In October 1925, 400 rebels from Ghouta marched on Damas­cus, planning to arrest the French High Commissioner Maurice Sar­rail, whom they hoped to find at the historic Azm Palace, a splendid 18th-century residence of Ottoman governors. They were led into a trap, however, and French troops sealed off the entrances of the Old City, slaughtering the rebels at the palace and in the adjacent Bzurieh Market.
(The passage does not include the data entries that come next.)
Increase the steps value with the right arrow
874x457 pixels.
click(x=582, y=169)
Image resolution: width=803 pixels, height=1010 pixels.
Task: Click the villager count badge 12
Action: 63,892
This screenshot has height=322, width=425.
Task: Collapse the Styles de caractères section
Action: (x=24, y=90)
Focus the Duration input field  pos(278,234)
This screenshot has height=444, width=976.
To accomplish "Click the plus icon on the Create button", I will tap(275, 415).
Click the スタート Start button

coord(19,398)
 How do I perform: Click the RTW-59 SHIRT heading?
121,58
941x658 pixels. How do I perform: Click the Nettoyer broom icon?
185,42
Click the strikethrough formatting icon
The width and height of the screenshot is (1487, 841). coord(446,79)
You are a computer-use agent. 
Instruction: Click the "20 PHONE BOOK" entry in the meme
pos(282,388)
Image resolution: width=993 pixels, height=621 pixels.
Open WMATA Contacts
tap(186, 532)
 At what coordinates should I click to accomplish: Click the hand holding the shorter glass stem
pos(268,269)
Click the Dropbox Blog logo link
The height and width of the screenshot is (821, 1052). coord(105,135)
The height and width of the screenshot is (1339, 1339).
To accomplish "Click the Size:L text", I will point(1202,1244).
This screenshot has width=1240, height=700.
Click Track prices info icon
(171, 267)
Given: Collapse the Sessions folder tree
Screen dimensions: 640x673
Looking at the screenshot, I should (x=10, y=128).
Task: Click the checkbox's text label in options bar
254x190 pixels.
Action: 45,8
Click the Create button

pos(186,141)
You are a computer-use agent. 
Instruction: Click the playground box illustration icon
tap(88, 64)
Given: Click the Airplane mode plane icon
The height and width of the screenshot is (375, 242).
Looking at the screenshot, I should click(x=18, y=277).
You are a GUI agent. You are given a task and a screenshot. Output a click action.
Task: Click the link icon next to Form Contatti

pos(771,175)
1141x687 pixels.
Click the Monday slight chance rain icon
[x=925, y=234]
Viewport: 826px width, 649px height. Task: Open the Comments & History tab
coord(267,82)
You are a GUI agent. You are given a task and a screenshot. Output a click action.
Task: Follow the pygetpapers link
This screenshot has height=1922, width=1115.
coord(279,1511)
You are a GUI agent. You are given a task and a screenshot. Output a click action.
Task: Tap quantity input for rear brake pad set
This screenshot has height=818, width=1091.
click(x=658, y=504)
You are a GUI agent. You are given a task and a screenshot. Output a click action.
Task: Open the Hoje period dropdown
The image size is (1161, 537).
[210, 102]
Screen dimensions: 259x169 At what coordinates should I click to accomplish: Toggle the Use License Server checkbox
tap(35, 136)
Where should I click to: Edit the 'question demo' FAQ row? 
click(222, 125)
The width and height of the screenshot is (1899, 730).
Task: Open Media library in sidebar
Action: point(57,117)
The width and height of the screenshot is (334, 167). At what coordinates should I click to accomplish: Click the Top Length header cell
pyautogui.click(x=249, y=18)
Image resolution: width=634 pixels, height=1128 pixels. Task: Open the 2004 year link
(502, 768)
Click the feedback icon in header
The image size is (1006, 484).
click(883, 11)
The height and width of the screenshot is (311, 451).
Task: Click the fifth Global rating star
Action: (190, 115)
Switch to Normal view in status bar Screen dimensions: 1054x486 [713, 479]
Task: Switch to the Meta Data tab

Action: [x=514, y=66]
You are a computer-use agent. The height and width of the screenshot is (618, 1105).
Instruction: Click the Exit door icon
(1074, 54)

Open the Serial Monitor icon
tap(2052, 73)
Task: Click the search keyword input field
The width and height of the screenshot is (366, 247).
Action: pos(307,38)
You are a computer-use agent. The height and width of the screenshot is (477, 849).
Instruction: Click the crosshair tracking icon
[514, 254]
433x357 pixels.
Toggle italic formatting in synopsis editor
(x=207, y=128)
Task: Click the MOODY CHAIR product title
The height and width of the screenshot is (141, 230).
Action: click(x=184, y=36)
Much of the palace was destroyed and more than 500 Syrians were killed in 48 hours of non-stop bom­bardment. Entire villages in Gh­outa were razed and local leaders in the Damascus countryside were rounded up and shot or hanged in public.

By 1927, the insurgency in Ghou­ta had come to an end, fizzling out pretty much like what is happen­ing today. After signing off on the ceasefire agreement in Cairo last July, Mohammad Alloush tweeted what read like a quasi-obituary for his troops, saying that Ghouta had been the “heart and climax of the revolution,” adding: “After four years and four months, it is time for this siege to be lifted.”


Sami Moubayed is a Syrian historian and author of Under the Black Flag (IB Tauris, 2015). He is a former Carnegie scholar and founding chairman of the Damascus History Foundation.